Au 8 janvier 2016, dans de nombreux ouvrages d'irrigation clés de la province, le niveau d'eau était inférieur au niveau prévu. En amont de l'écluse de Nam Dan, il n'était que de 0,9 m (niveau prévu : 1,15 m), et à l'écluse de Dien Thanh, de 0,72 m (niveau prévu : 0,92 m). Dans les prochains mois, en l'absence de pluie en amont, le niveau des rivières et des ruisseaux devrait baisser rapidement.

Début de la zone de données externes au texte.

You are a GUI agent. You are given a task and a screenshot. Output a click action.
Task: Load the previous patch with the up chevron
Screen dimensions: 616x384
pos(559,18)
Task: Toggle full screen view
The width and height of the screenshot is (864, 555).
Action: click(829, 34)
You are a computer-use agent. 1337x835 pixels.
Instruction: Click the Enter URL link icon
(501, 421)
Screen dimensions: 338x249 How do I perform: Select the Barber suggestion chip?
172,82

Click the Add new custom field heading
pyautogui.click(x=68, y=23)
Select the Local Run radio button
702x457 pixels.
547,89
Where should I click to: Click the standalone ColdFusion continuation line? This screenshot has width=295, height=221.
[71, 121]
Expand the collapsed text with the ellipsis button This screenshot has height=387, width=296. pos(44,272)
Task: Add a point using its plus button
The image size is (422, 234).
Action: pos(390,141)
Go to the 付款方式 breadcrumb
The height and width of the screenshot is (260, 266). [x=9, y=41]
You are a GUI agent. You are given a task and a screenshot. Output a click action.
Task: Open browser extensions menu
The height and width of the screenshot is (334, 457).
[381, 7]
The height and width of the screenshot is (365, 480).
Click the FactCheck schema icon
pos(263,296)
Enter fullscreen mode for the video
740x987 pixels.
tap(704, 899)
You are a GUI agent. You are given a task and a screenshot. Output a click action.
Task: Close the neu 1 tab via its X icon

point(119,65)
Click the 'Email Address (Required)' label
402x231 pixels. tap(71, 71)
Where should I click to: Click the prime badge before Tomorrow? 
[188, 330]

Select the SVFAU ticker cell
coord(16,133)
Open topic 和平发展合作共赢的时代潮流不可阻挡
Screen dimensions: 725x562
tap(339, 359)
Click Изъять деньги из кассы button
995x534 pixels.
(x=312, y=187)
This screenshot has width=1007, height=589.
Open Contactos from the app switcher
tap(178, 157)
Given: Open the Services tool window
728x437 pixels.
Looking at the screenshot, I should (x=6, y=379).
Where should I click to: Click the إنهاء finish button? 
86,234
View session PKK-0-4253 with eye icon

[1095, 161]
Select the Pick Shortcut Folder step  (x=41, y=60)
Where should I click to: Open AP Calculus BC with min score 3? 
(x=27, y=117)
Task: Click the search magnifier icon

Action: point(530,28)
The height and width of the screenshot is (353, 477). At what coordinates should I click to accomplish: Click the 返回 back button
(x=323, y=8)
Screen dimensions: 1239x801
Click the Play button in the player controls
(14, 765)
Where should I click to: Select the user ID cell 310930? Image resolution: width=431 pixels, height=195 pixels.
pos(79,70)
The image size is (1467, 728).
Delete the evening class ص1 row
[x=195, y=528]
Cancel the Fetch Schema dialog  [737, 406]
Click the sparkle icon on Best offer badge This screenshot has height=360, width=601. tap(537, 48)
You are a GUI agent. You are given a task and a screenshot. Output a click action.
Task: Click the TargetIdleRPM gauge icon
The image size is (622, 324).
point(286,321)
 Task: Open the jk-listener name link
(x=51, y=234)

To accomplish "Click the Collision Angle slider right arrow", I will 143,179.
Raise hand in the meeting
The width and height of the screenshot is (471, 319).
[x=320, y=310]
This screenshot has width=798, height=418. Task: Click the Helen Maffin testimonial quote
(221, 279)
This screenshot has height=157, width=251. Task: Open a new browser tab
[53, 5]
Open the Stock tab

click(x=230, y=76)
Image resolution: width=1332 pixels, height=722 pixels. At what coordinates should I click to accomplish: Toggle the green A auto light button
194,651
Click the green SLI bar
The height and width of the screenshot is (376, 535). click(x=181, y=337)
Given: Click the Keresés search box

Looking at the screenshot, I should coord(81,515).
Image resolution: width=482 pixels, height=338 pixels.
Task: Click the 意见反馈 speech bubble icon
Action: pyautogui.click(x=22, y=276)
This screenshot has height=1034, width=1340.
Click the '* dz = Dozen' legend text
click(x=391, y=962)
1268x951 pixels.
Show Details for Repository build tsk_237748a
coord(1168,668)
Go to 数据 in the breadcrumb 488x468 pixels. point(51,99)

M. Nguyen Van Hoa, directeur du département provincial de l'irrigation, a déclaré : « Le plan d'irrigation pour l'année 2016 n'a concerné que 256 830 hectares, soit une baisse par rapport à 2015. Outre la conversion de certaines zones pour la construction d'infrastructures, cette diminution est également due à des pénuries d'eau dans certains réservoirs. Actuellement, les collectivités locales et les unités procèdent à la réparation des ouvrages, des machines, des équipements et des infrastructures d'irrigation afin de permettre la production des cultures de printemps. Compte tenu de la situation hydrique difficile en ce début de saison, notamment le déficit de près de 100 millions de mètres cubes d'eau du réservoir hydroélectrique de Ban Ve par rapport à la même période l'an dernier, une sécheresse précoce et de grande ampleur pourrait survenir. »

« Pendant la période de forte demande en eau pour la culture du riz de printemps, nous proposons de donner la priorité au lâcher d'eau des centrales hydroélectriques de Ban Ve et de Khe Bo afin que les stations de pompage sur la rivière Lam dans les districts d'Anh Son et de Thanh Chuong puissent fonctionner, et en même temps fournir de l'eau aux deux grands systèmes d'irrigation, les systèmes d'irrigation Nord et Sud », a déclaré M. Nguyen Van Hoa.